On massively parallel computer systems, performance analysis and debugging can become an extremely complicated process. Over the years, experience has shown that user-friendly tools supporting this process are extremely helpful and can drastically shorten time-to-solution for a given problem. The complications arise because of the fact that traditional methods used on sequential computers like profiling or debugging step-for-step execution either deliver not enough information or present too much intrusion. A method that has proven usability to a certain degree is tracing. The structure of a typical tracing system is shown in Fig. 1.
Figure 1: Principle of tracing
Tracing is based on instrumenting a program before it is executed. Instrumentation extends parts of the program specified by the user in a way that data records are written into a protocol whenever these parts are executed. The records usually contain a time stamp, the number of the processor that has generated the record, an event type identifier, and a list of additional parameters depending on the event's type. Events that can be instrumented could be subprogram entries and exits or the sending or receiving of a message. Intrusion is reduced by writing the data records into a buffer located on the processor's local memory. I/O activity only takes place when this buffer overflows and has to be flushed to disk. After program end, the individual record streams are merged into a single stream that is sorted chronologically. Analysis can then be done off-line.
The problem of tracing is the large amount of data usually generated. Especially, when a program is traced for the first time, it is not known which parts of the program will be of interest; most people will enable all tracing options which quite often result in very huge trace files. Therefore, there is a need for a flexible and powerful tool that enables the programmer to quickly get an overview of the program run without disabling analyzation on the level of single events.

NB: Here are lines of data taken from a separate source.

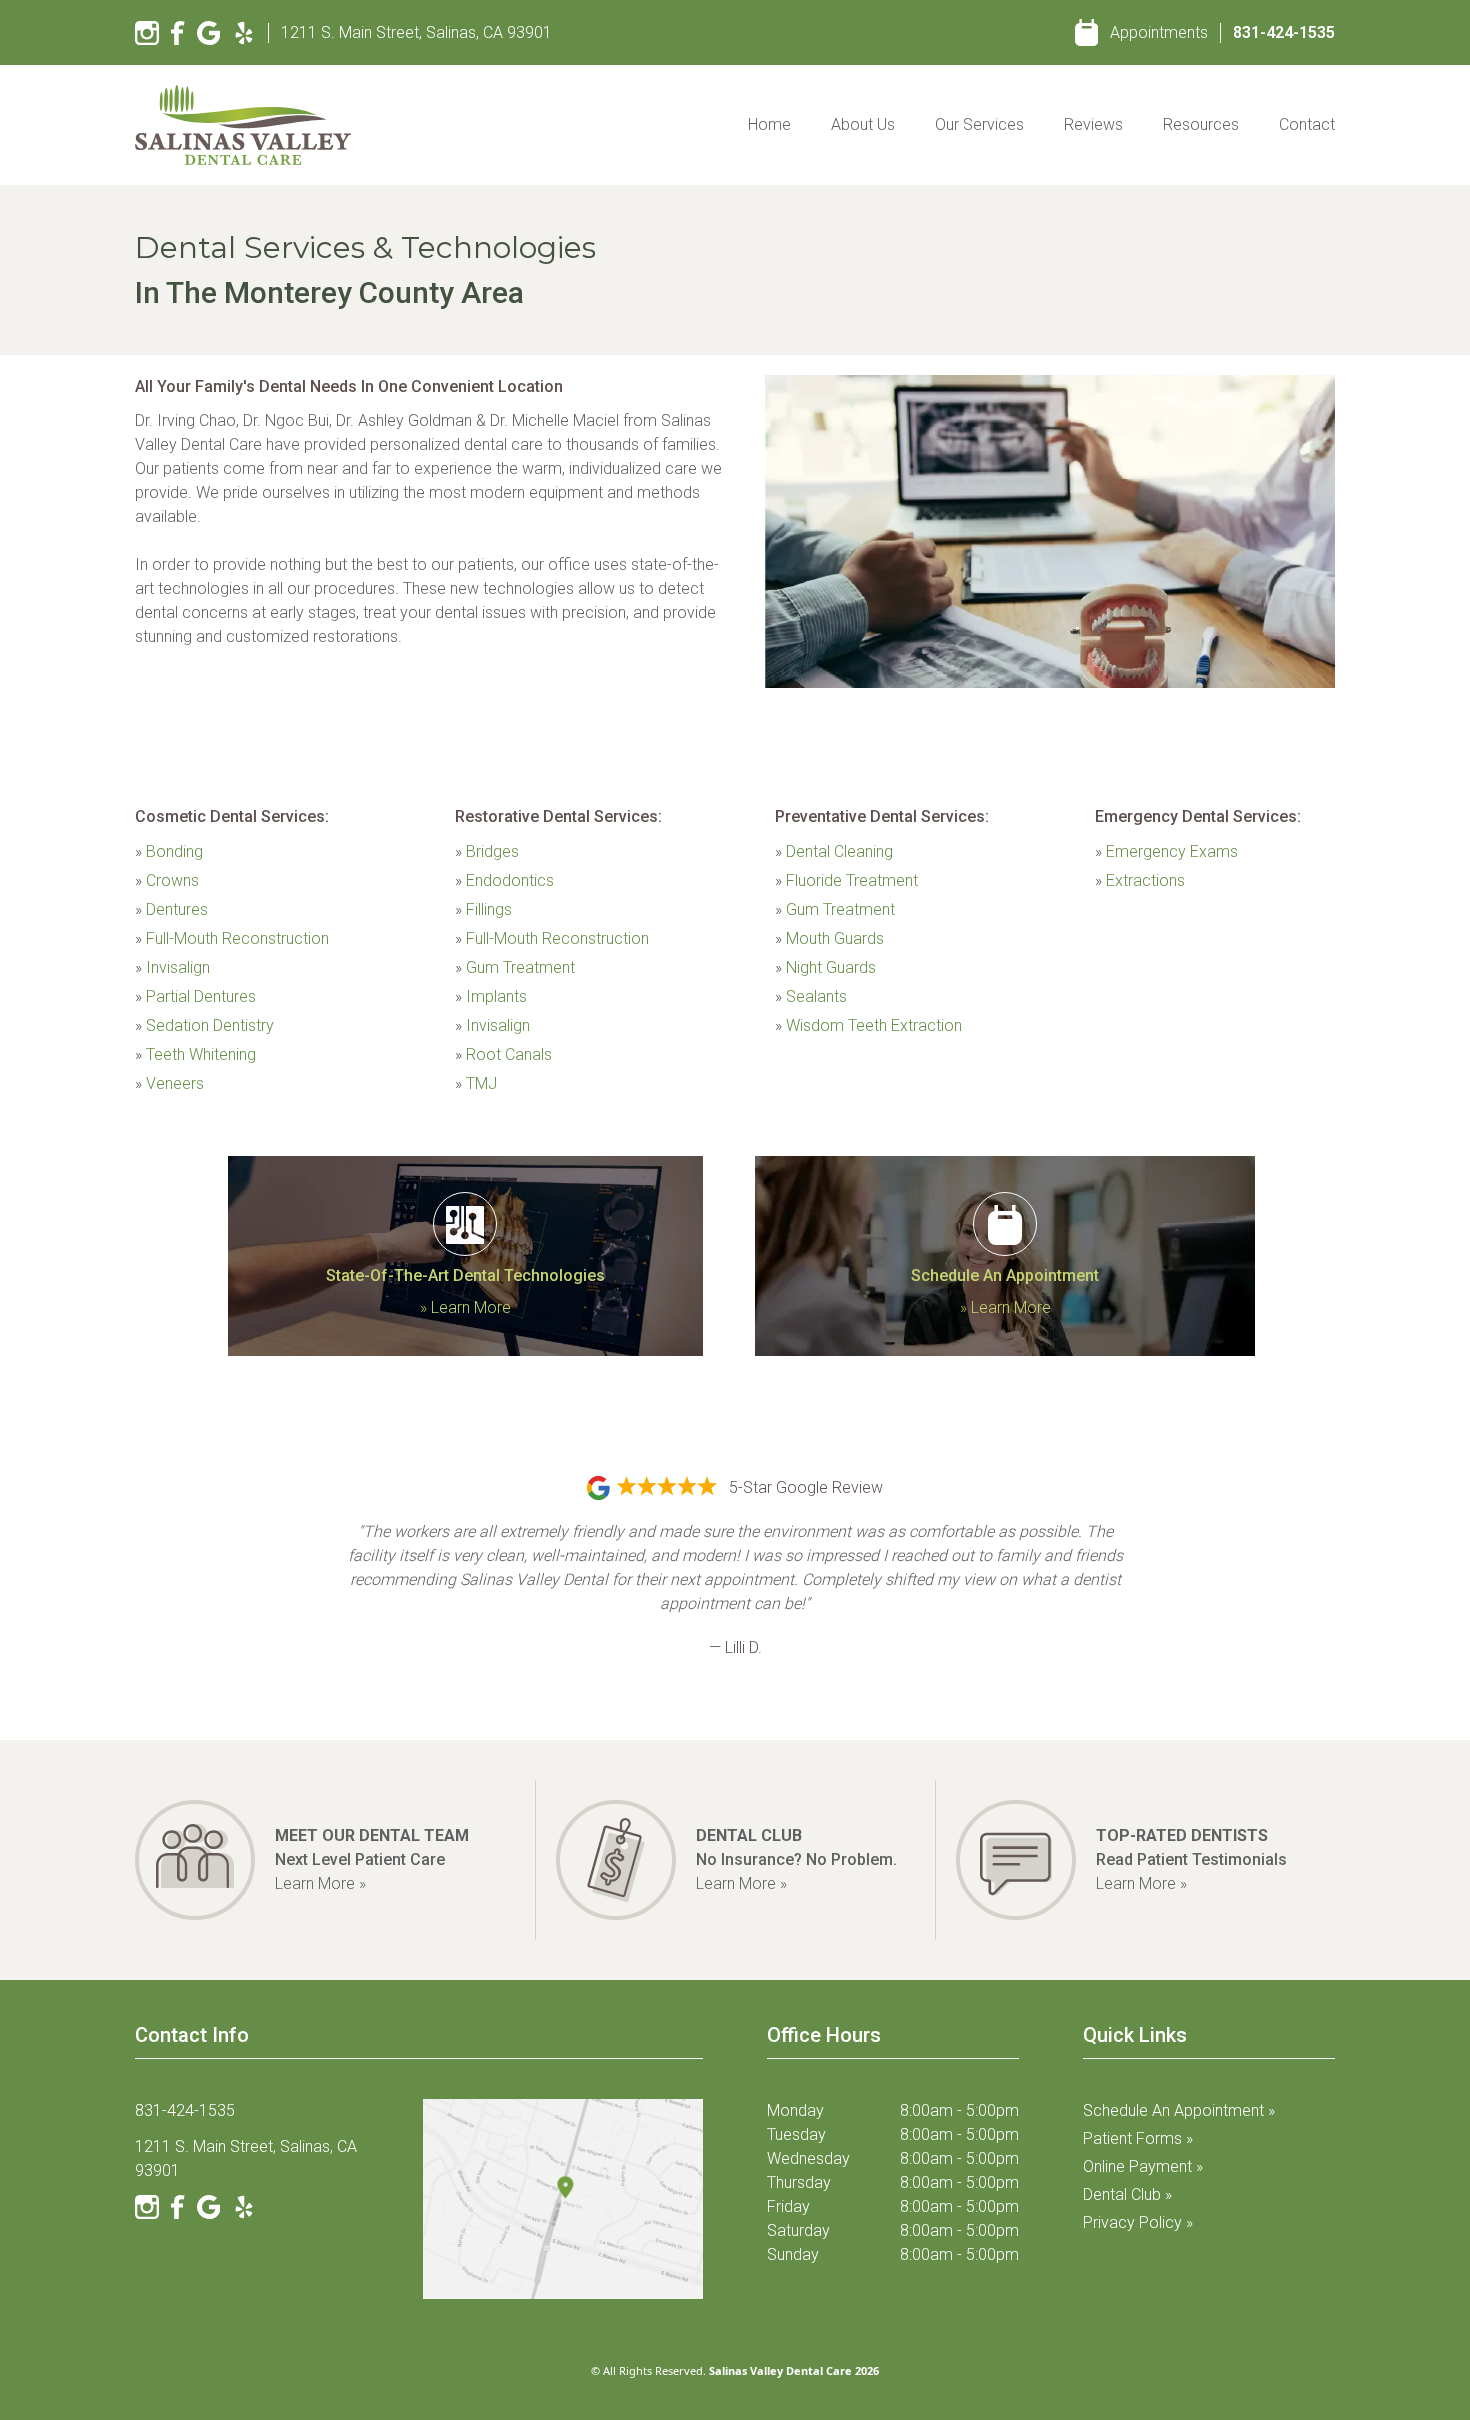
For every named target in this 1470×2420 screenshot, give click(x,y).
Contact (1307, 124)
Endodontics (504, 880)
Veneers (169, 1083)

This paper describes the X Window based visualization environment VAMPIR which has been developed at KFA Jülich to support performance analysis of parallel programs. Like most of the other performance analysis tools available for parallel computers (Paragraph [Int93] or Pablo [Ree92]), VAMPIR is used on a post-mortem basis, and it translates a given trace file into a variety of graphical system views which provide a reasonable basis for system understanding and program optimization. VAMPIR is based on the visualization environment PARvis [Arn93, NaAr93, NaAr94, Mue95] running on a large variety of workstation platforms. It has been extended to support additional panels and filter functions for the new message passing standard MPI.